───── Input material

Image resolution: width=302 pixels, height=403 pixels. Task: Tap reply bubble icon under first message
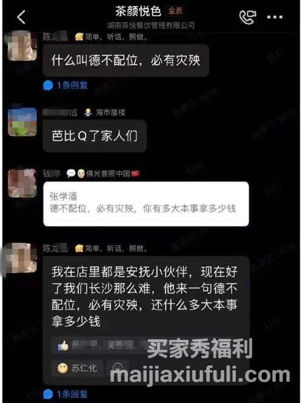point(48,86)
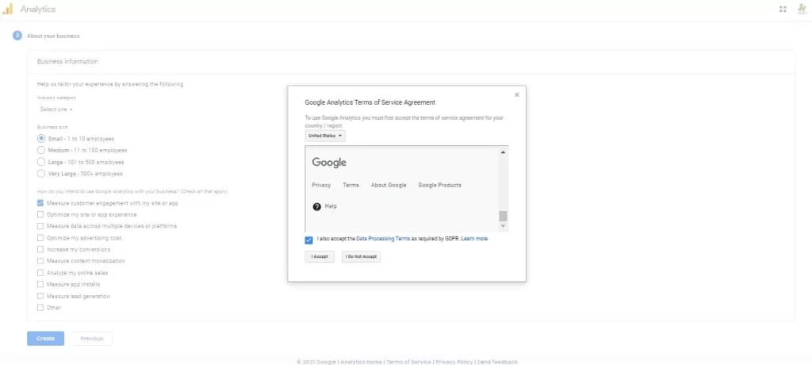
Task: Tick the Measure app installs checkbox
Action: pyautogui.click(x=40, y=284)
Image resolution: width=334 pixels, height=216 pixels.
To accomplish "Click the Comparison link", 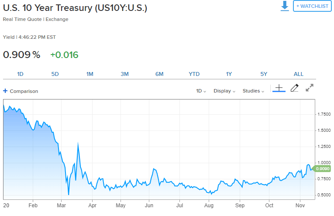I will 24,91.
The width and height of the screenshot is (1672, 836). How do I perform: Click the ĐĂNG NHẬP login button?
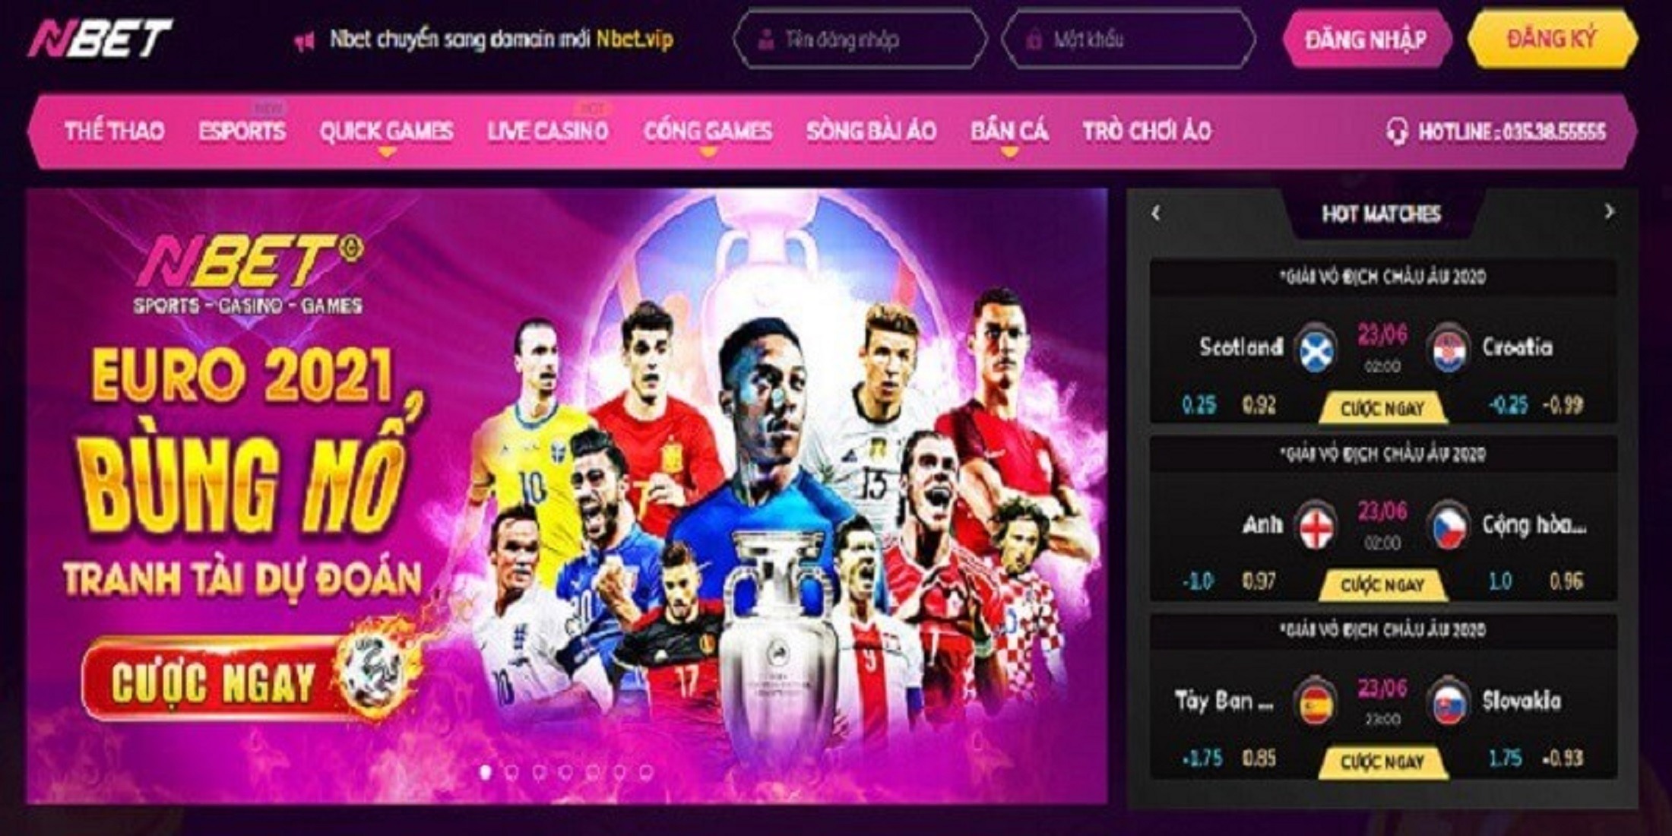click(x=1366, y=40)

──────────

* Task prompt:
Please reproduce the lines exactly from the one containing "The width and" through the last line of the data above, and keep the pictures out.

* Worked solution:
The width and height of the screenshot is (1672, 836). How do I perform: Click the ĐĂNG NHẬP login button?
click(x=1366, y=40)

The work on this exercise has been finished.